Corriere di Verona

Nancy Brilli, una single stanca degli uomini

Da questa sera a venerdì, l’attrice è protagonis­ta della commedia brillante scritta da Jaja Fiastri con la regia di Lina Wertmüller. «Risate e colpi di scena»

- Peluso

Una donna in carriera stanca degli uomini, single, ma con il rimpianto di non aver mai avuto un figlio, ruba una provetta da un istituto di ricerche genetiche e riesce così a coronare il suo sogno. Ma il padre chi è? Sembra scritta oggi, invece è del 1988 la pièce «A che servono gli uomini?», scritta da Jaja Fiastri su musiche di Giorgio Gaber, con la regia di Lina Wertmüller. Nel ruolo della protagonis­ta (che fu, trent’anni fa, di Ombretta Colli) oggi c’è Nancy Brilli, che da questa sera a venerdì, sempre alle ore 21, sarà al Teatro Nuovo di Verona. Accanto a lei, sul palco, Fioretta Mari, Daniele Antonini, Nicola D’Ortona e Giulia Gallone.

Nancy Brilli, com’è lavorare con una regista da Oscar?

«Lina Wertmüller è stata la prima donna a esser candidata agli Oscar come miglior regista. Era il 1977 e, se in quel caso non lo vinse, ora invece, può stringerlo tra le mani (lo scorso ottobre ha vinto il Premio Oscar onorario, ndr). Ovviamente noi l’avevamo contattata molto prima della statuetta d’oro e lei si era subito mostrata contentiss­ima di lavorare a questo progetto».

E ritrovarsi con i testi di Jaja Fiastri?

«È stata la mia madrina artistica: nell’85, su scommessa con un amico, partecipai a un provino per lo spettacolo “Se il tempo fosse un gambero” al Sistina. Fu lei a scegliermi, insieme a Bernardino Zapponi, Pietro Garinei e Franco Miseria.

Persi la scommessa col mio amico e iniziai la mia carriera».

Ha conosciuto anche Gaber?

«Sì. Prima di ammalarsi mi aveva anche proposto di fare insieme “Il caso di Alessandro e Maria”. Giorgio ci ha lasciato in eredità le musiche, ma sono meno rispetto alla versione originale, non è più un musical, ma una commedia in musica: alcune canzoni portano avanti il discorso, altre danno suggestion­i musicali e poi ci

sono momenti coreografa­ti». Quindi la pièce è diversa da quella dell’88?

«Il plot è identico, con un colpo di scena finale che dobbiamo totalmente a Lina.

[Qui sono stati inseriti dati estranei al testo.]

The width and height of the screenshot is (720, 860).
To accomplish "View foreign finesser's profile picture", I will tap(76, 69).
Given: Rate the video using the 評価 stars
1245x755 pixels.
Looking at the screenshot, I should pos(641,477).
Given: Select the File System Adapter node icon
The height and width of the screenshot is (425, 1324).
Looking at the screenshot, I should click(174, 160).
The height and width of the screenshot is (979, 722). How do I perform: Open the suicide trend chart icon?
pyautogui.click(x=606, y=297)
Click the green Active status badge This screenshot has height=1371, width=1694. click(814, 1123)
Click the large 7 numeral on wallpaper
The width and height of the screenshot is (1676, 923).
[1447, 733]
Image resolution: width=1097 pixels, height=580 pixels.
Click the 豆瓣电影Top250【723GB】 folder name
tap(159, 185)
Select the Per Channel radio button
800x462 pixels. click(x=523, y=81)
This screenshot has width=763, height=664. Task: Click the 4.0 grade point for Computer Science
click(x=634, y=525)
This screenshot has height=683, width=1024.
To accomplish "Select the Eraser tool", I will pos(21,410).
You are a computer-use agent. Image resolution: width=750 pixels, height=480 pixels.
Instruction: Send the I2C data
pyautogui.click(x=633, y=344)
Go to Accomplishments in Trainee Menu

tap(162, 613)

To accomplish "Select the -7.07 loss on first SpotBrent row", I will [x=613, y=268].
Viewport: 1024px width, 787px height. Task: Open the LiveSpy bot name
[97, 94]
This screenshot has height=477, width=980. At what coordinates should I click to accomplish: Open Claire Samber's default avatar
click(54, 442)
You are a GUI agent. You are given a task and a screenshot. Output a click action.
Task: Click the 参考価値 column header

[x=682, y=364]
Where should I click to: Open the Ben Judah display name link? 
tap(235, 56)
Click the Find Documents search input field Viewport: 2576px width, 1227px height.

Per il resto, la commedia è stata riadattata dalla stessa regista, da Valerio Ruiz (assistente alla regia) e da me. Nel copione originale si parla di Sip e non c’era internet: il mondo è cambiato da allora e abbiamo pareggiato le date, inserendo espedienti come i social network». Gli uomini sono cambiati?

«In alcune cose sono migliorati: quando ero piccola i papà non erano così presenti in famiglia. Adesso vedo che i papà seguono molto i loro figli. E poi ci sono uomini che sono padri pur non essendolo, amici del cuore, confidenti... A esser cambiato davvero è il concetto di famiglia che va molto al di là della famiglia allargata: perché possono esserci due madri, due padri, un genitore solo, può esserci una zia che in realtà è un’amica e così via. La famiglia è dove si condivide l’affetto». Lei assomiglia al suo personaggi­o?

«Le assomiglio perché non ho bisogno di un uomo che “mi sistemi”. Le donne oggi si sistemano da sole. Non le assomiglio perché non odio gli uomini a priori come fa Teodolinda: non mi piacciono le persone poco sincere, insensibil­i e incapaci di sentimenti profondi, ma questo prescinde dal genere».